**ASSIGNED TASK:** None of the images should appear in your copy. Transcribe the data in full.

* * * * * * * * *

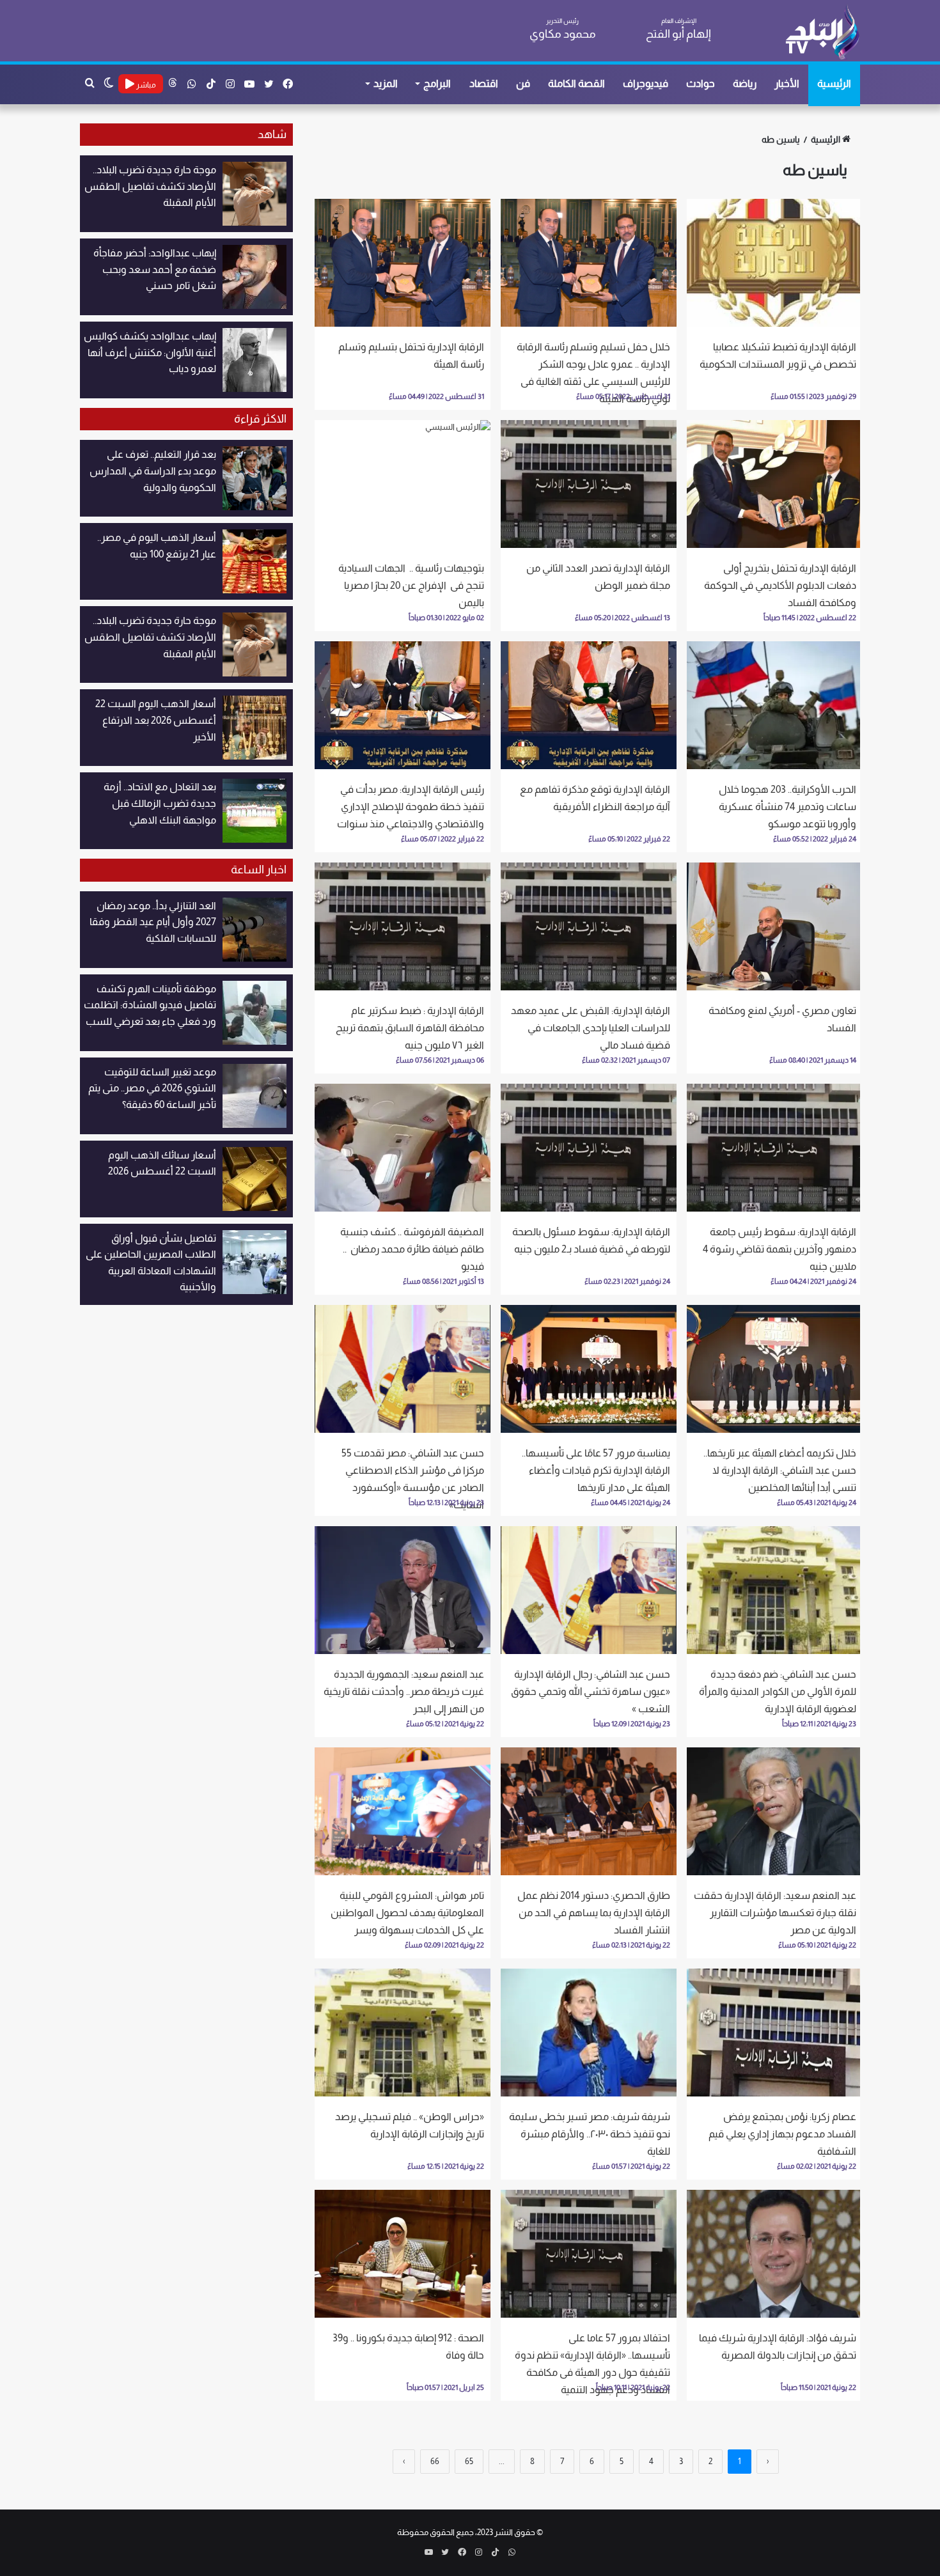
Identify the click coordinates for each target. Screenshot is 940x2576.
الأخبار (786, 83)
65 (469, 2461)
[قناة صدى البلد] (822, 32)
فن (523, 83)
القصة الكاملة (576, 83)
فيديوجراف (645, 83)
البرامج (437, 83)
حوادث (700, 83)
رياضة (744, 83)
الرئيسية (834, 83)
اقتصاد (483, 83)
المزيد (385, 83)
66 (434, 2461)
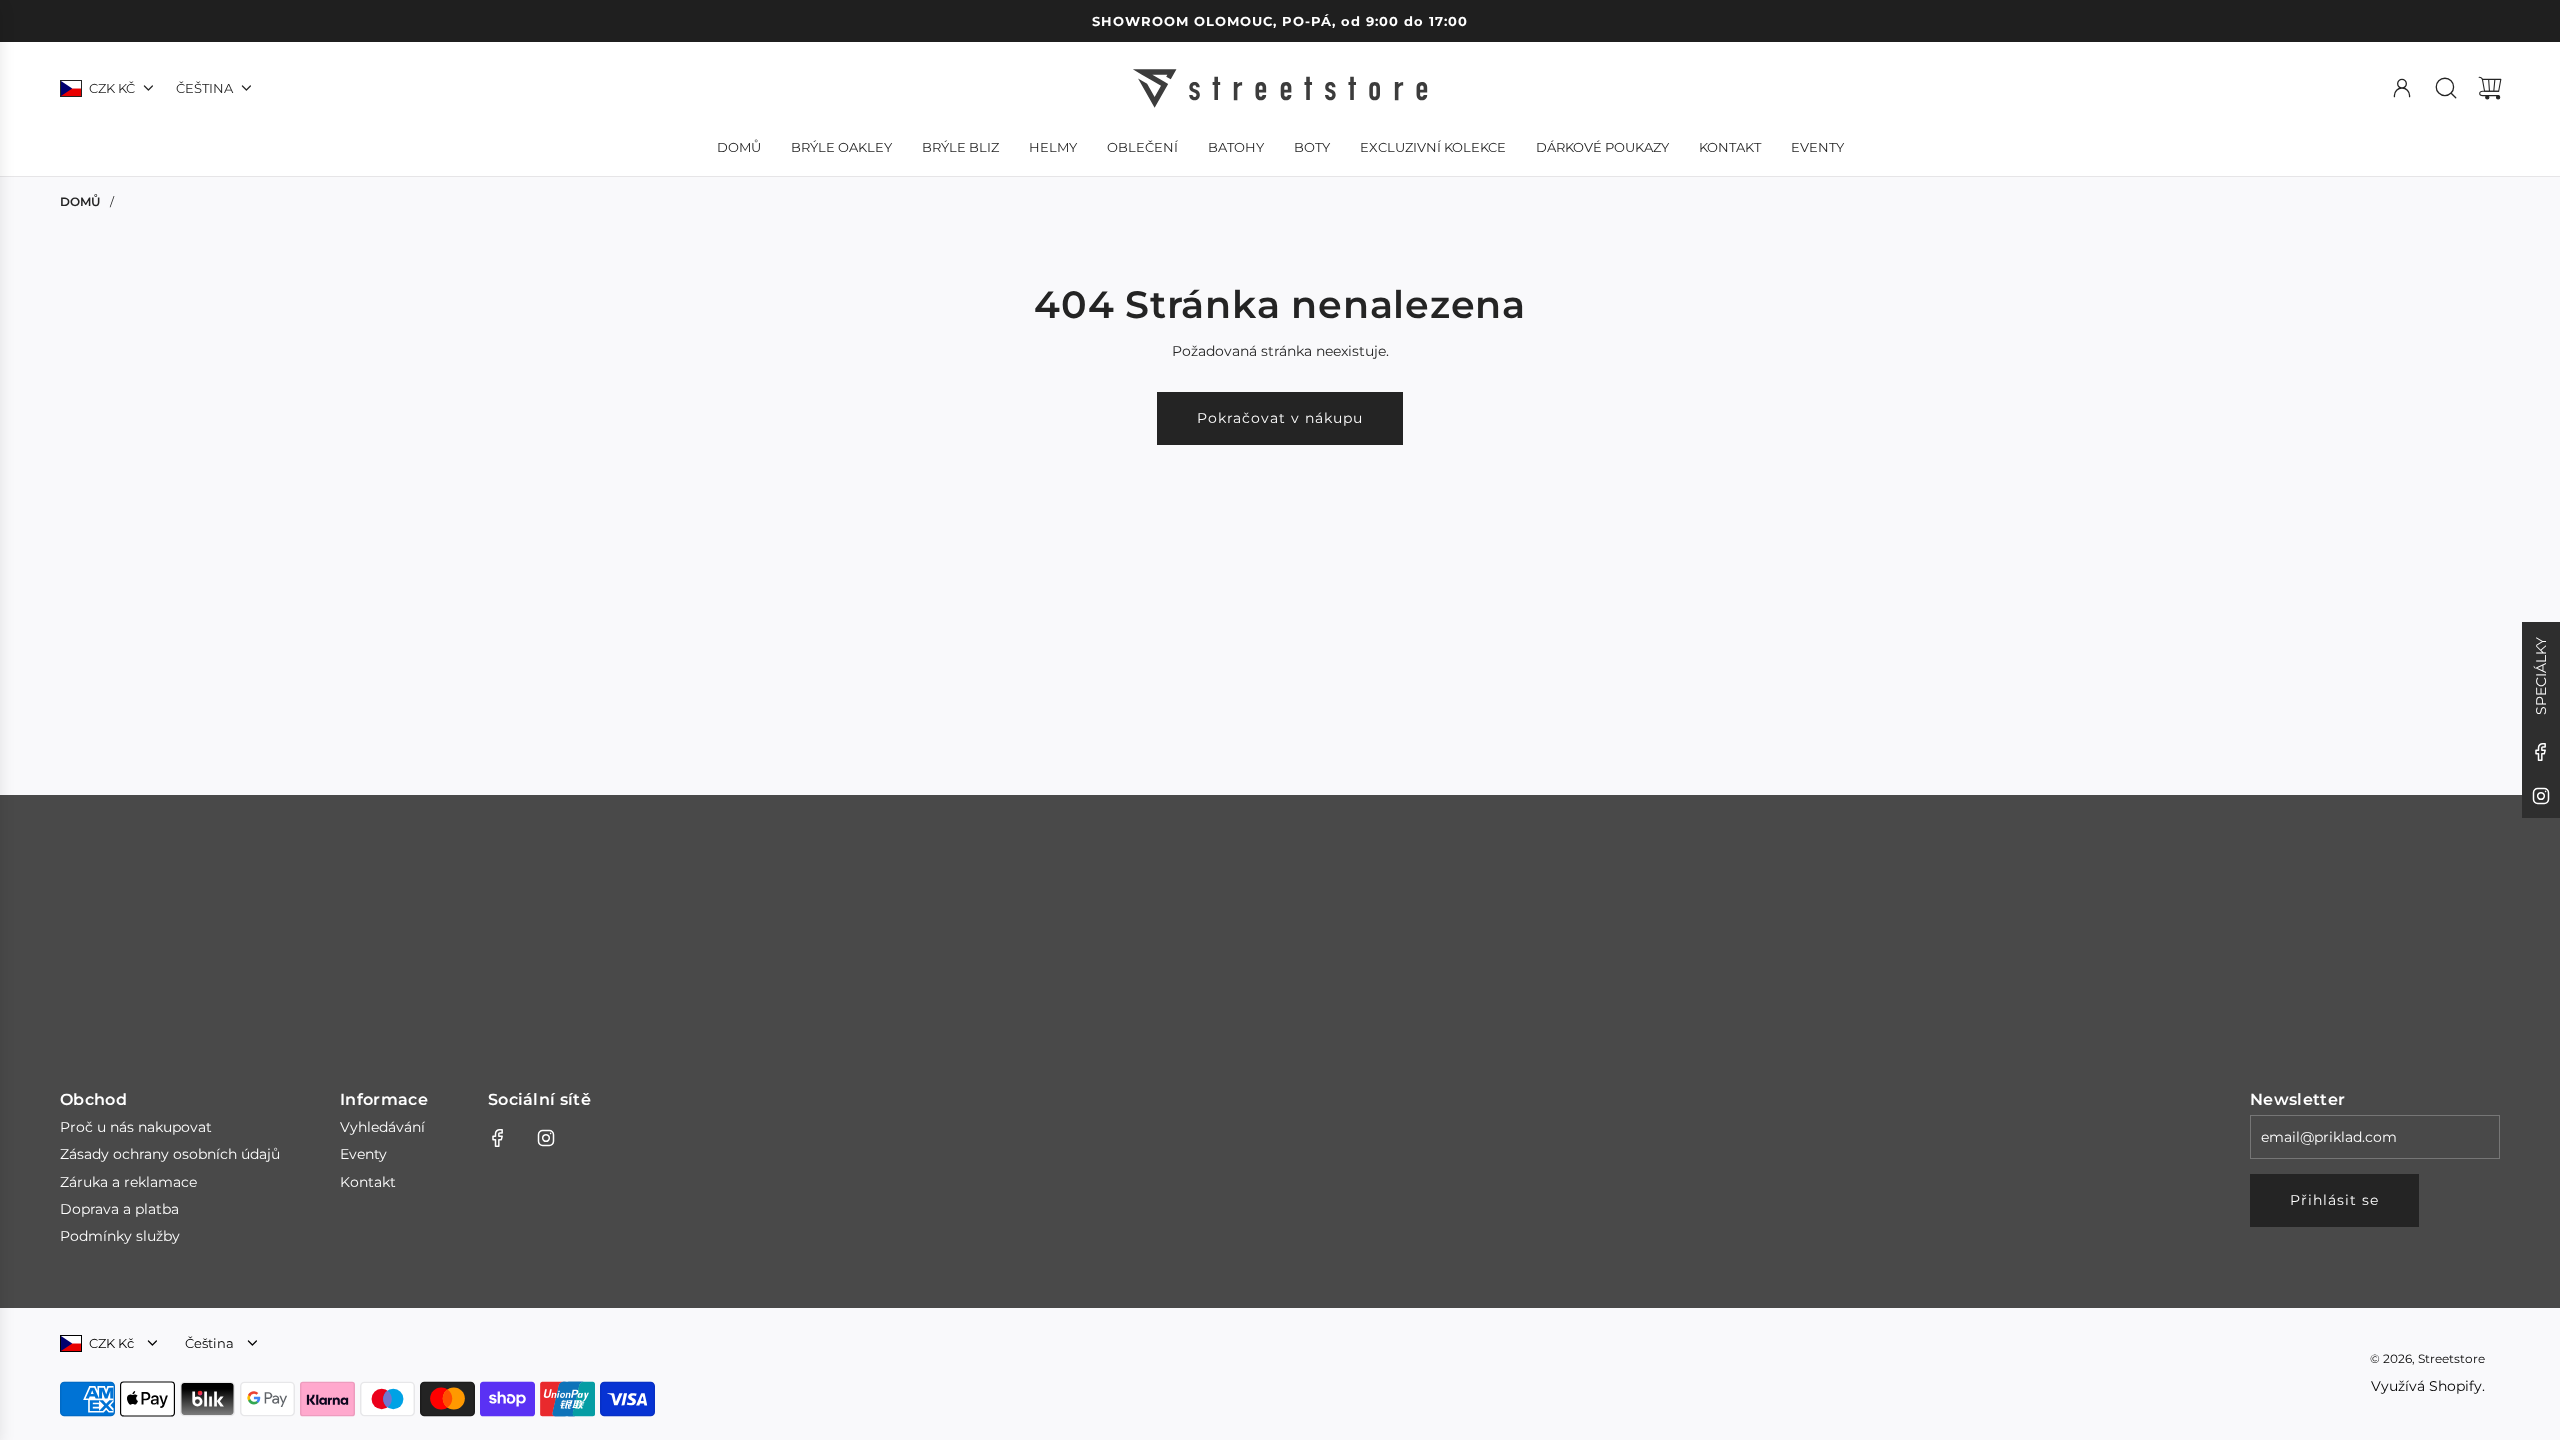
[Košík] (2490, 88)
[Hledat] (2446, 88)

* * * * * * * * *

**TASK RESULT:**
Identify the click coordinates for each target. Screenshot is 940x2576.
الأخبار (786, 83)
65 (469, 2461)
[قناة صدى البلد] (822, 32)
فن (523, 83)
القصة الكاملة (576, 83)
فيديوجراف (645, 83)
البرامج (437, 83)
حوادث (700, 83)
رياضة (744, 83)
الرئيسية (834, 83)
اقتصاد (483, 83)
المزيد (385, 83)
66 (434, 2461)
[Košík] (2490, 88)
[Hledat] (2446, 88)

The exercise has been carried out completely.